(Recorded data)
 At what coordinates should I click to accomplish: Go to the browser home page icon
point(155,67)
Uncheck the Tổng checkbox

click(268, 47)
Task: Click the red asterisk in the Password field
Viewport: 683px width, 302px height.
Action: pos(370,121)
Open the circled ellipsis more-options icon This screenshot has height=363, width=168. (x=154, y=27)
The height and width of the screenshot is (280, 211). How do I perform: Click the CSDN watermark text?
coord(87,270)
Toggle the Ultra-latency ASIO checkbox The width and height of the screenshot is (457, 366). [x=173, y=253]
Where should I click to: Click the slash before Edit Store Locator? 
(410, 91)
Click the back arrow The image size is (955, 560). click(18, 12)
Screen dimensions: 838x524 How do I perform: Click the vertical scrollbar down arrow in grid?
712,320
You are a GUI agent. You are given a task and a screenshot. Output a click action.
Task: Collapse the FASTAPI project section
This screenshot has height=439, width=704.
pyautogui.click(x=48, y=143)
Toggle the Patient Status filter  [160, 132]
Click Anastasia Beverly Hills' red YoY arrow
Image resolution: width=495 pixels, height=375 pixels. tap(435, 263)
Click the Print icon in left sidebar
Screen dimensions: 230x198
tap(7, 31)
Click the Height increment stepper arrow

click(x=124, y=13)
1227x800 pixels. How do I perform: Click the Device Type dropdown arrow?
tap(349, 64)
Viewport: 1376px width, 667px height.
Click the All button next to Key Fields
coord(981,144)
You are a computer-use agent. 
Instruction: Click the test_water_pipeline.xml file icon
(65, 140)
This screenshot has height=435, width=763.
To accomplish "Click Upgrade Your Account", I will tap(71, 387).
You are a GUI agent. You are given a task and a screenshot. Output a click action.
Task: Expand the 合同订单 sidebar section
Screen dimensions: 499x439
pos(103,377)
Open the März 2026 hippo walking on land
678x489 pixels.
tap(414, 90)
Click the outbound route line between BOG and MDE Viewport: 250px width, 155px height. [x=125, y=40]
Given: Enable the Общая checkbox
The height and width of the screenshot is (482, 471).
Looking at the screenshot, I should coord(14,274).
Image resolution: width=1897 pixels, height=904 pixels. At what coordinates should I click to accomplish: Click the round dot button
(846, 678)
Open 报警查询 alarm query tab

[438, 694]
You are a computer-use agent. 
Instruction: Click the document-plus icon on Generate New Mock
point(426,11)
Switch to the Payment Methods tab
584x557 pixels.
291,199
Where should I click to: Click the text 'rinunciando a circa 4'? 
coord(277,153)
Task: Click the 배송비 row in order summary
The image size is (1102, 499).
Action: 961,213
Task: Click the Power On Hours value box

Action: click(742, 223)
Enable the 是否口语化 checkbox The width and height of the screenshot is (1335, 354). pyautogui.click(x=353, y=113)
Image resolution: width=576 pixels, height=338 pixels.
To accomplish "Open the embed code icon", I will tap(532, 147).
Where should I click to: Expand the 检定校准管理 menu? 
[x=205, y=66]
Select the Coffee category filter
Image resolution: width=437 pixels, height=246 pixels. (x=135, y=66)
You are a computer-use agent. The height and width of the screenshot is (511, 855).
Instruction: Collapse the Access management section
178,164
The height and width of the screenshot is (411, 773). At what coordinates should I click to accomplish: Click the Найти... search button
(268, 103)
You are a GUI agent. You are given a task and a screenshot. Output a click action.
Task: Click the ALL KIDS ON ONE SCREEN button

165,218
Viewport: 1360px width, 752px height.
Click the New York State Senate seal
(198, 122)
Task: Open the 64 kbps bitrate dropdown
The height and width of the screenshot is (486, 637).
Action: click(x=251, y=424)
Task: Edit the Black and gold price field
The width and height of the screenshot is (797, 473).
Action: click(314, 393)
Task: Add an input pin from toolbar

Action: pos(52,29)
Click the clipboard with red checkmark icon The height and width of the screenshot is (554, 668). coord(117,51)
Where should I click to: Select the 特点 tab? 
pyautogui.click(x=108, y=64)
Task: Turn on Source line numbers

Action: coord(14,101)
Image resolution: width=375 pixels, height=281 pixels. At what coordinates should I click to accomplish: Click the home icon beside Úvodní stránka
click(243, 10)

PROBLEM REQUIREMENTS:
What is needed is an exact copy of the lines from the one containing "Task: Turn on Source line numbers" to the end of the data; please add nothing else.

SOLUTION FOR THIS EXERCISE:
Task: Turn on Source line numbers

Action: coord(14,101)
Image resolution: width=375 pixels, height=281 pixels. At what coordinates should I click to accomplish: Click the home icon beside Úvodní stránka
click(243, 10)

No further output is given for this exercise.